I cannot speak of religion, but I must lament, that among so many pretenders to it, so few understand what it means: some placing it in the understanding, in orthodox notions and opinions; and all the account they can give of their religion is, that they are of this and the other persuasion, and have joined themselves to one of those many sects whereinto Christendom is most unhappily divided.

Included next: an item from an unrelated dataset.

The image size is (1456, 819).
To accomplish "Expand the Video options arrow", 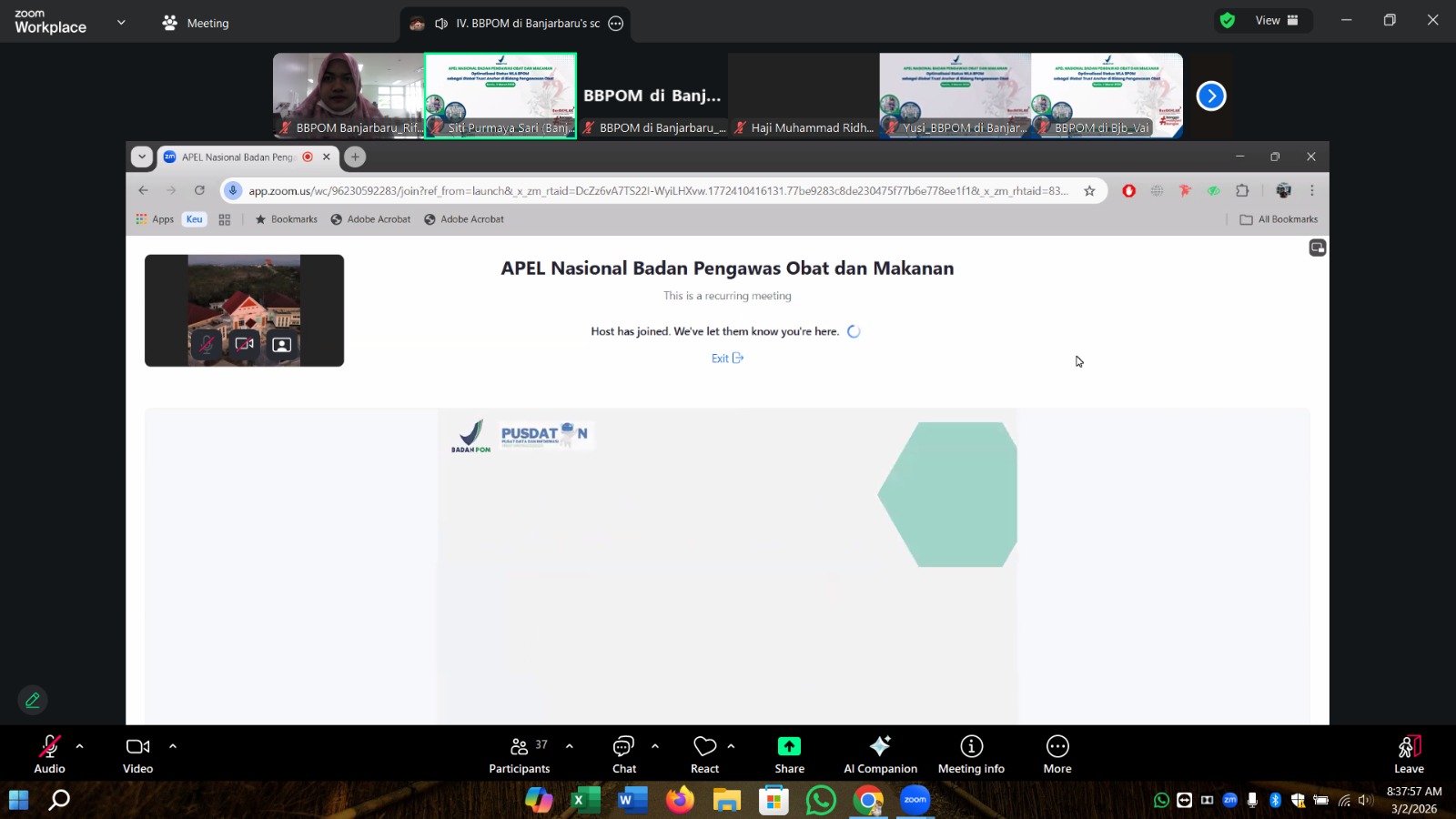I will (x=173, y=746).
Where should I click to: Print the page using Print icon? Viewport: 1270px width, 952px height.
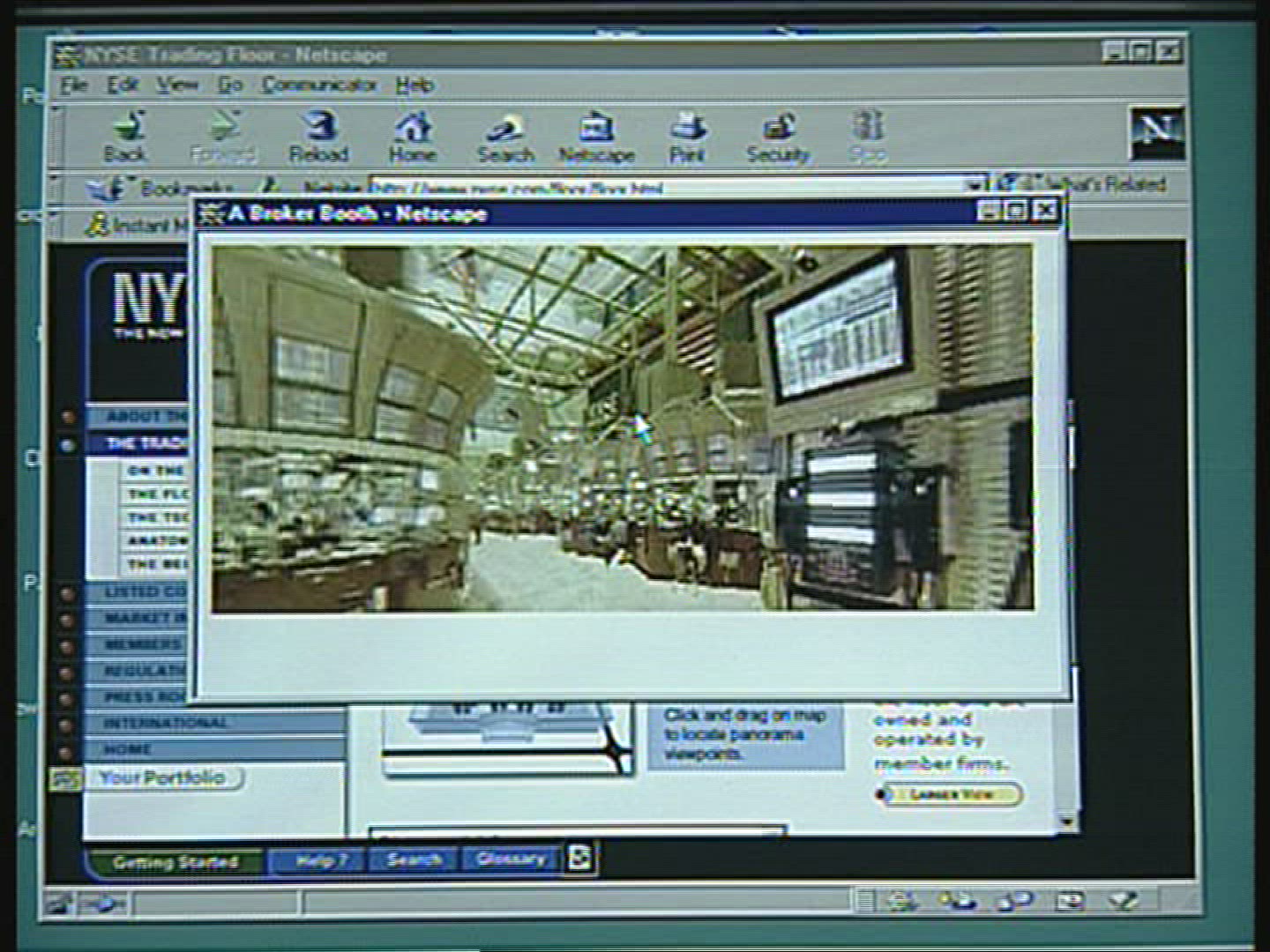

Others place it in the outward man, in a constant course of external duties, and a model of performances. If they live peaceably with their neighbours, keep a temperate diet, observe the returns of worship, frequenting the church, or their closet, and sometimes extend their hands to the relief of the poor, they think they have sufficiently acquitted themselves.
Others again put all religion in the affections, in rapturous hearts, and ecstatic devotion; and all they aim at is, to pray with passion, and think of heaven with pleasure, and to be affected with those kind and melting expressions wherewith they court their Saviour, till they persuade themselves they are mightily in love with him, and from thence assume a great confidence of their salvation, which they esteem the chief of Christian graces.
Thus are these things which have any resemblance of piety, and at the best are but means of obtaining it, or particular exercises of it, frequently mistaken for the whole of religion: nay, sometimes wickedness and vice pretend to that name. I speak not now of those gross impieties wherewith the Heathens were wont to worship their gods. There are but too many Christians who would consecrate their vices, and follow their corrupt affections, whose ragged humor and sullen pride must pass for Christian severity; whose fierce wrath, and bitter rage against their enemies, must be called holy zeal; whose petulancy towards their superiors, or rebellion against their governors, must have the name of Christian courage and resolution.
But certainly religion is quite another thing, and they who are acquainted with it will entertain far different thoughts, and disdain all those shadows and false imitations of it. They know by experience that true religion is a union of the soul with God, a real participation of the divine nature, the very image of God drawn upon the soul, or, in the apostle’s phrase, “It is Christ formed within us.”—Briefly, I know not how the nature of religion can be more fully expressed, than by calling it a Divine Life: and under these terms I shall discourse of it, showing first, how it is called a life; and then, how it is termed divine.